Effectiveness Of A Mobile Smoking Cessation Service In Reaching Elderly Smokers And Predictors Of Quitting: Report
Author: Abu Saleh M Abdullah, Tai-Hing Lam, Steve KK Chan, Gabriel M Leung, Iris Chi, Winnie WN Ho and Sophia SC Chan
Credits/Source: BMC Geriatrics 2008, 8:25
Different smoking cessation programmes have been developed in the last decade but utilization by the elderly is low. We evaluated a pilot mobile smoking cessation service for the Chinese elderly in Hong Kong and identified predictors of quitting.
Methods: The Mobile Smoking Cessation Programme (MSCP) targeted elderly smokers (aged 60 or above) and provided service in a place that was convenient to the elderly. Trained counsellors provided individual counselling and 4 week’s free supply of nicotine replacement therapy (NRT).
Follow up was arranged at 1 month by face-to-face and at 3 and 6 months by telephone plus urinary cotinine validation.

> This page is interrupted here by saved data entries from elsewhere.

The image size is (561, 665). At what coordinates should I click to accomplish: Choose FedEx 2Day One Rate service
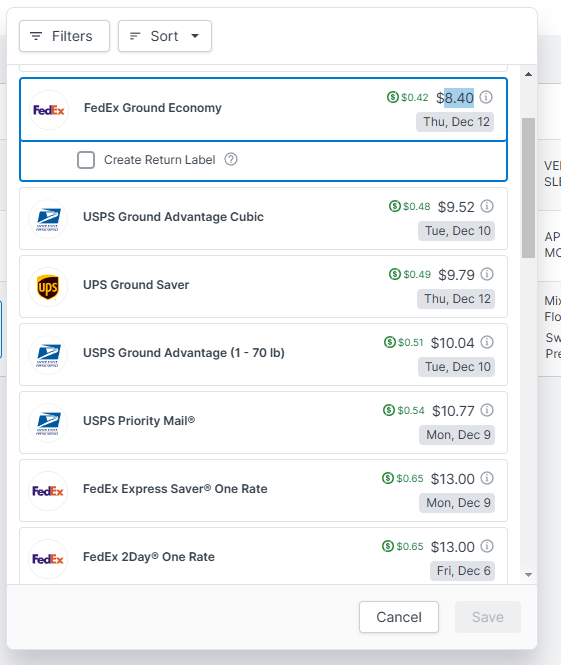[x=263, y=556]
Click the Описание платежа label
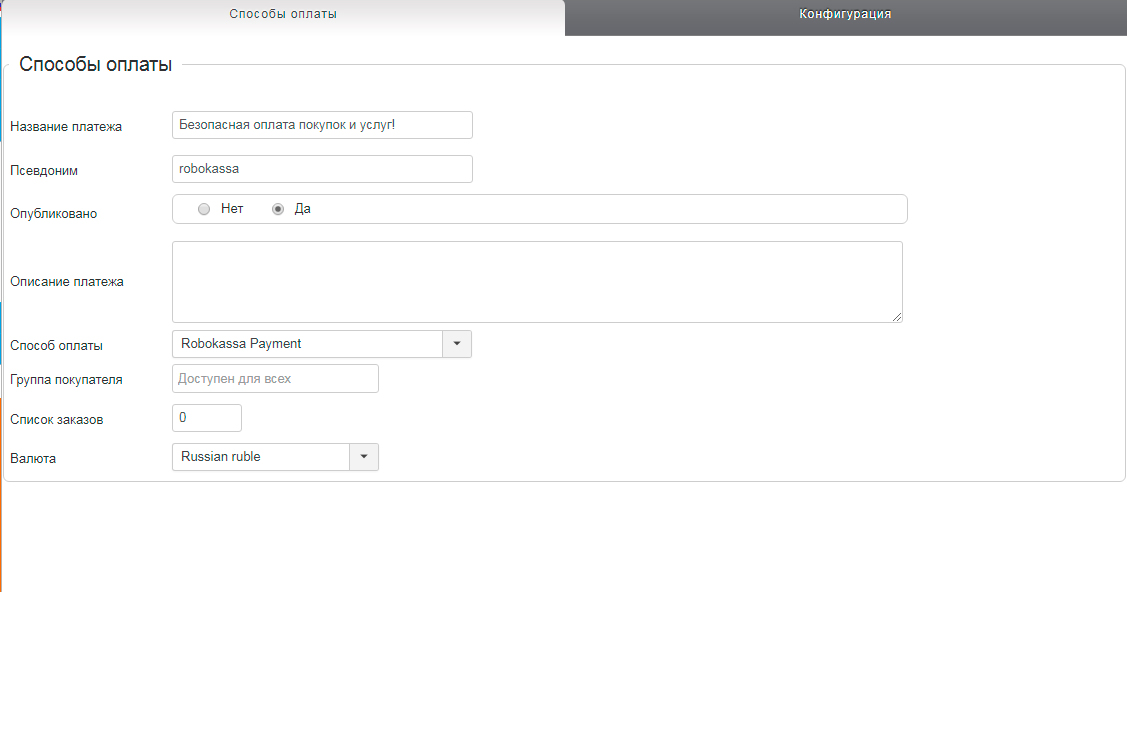This screenshot has width=1129, height=744. [67, 282]
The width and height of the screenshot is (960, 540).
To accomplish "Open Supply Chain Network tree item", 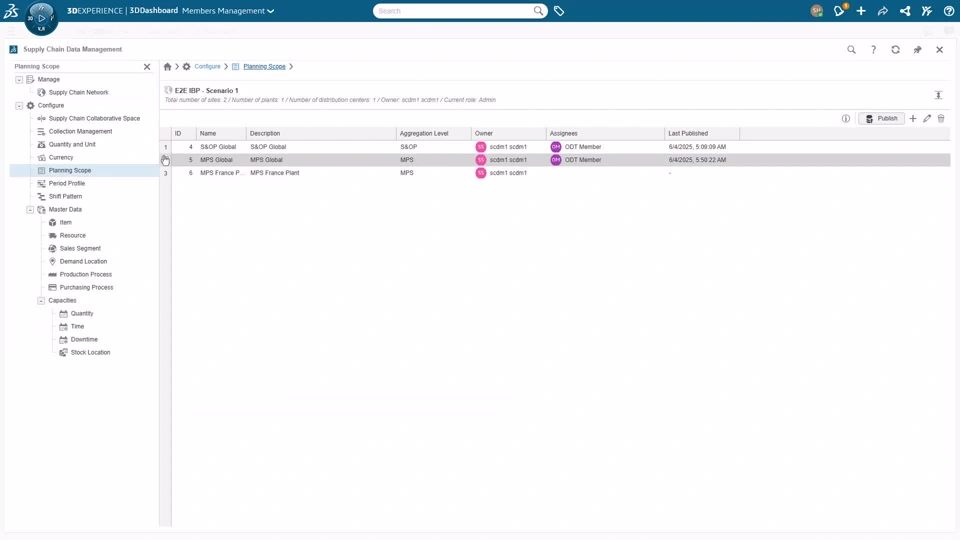I will 78,92.
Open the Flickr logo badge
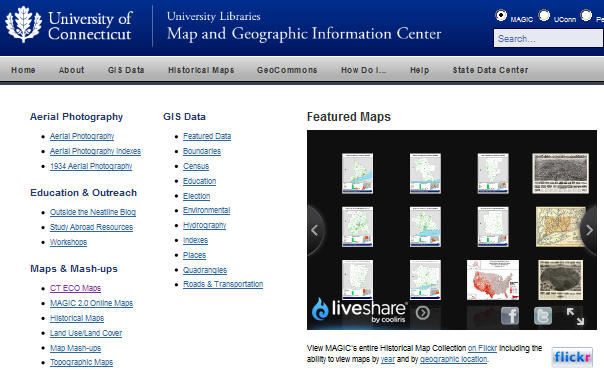604x370 pixels. [x=572, y=357]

A structured record sheet was used for data collection.
The service was evaluated in terms of process, outcome and cost.
Results: 102 governmental and non-governmental social service units and private residential homes for the elderly participated in the MSCP. We held 90 health talks with 3266 elderly (1140 smokers and 2126 non-smokers) attended.
Of the 1140 smokers, 365 (32%) received intensive smoking cessation service. By intention-to-treat, the validated 7 day point prevalence quit rate was 20.3% (95% confidence interval: 16.2%-24.8%).
Smoking less than 11 cigarettes per day and being adherent to NRT for 4 weeks or more were significant predictors of quitting. The average cost per contact was US$54 (smokers only); per smoker with counselling: US$168; per self-reported quitter: US$594; and per cotinine validated quitter: US$827.
Conclusion: This mobile smoking cessation programme was acceptable to elderly Chinese smokers, with quit rate comparable to other comprehensive programmes in the West. A mobile clinic is a promising model to reach the elderly and probably other hard to reach smokers.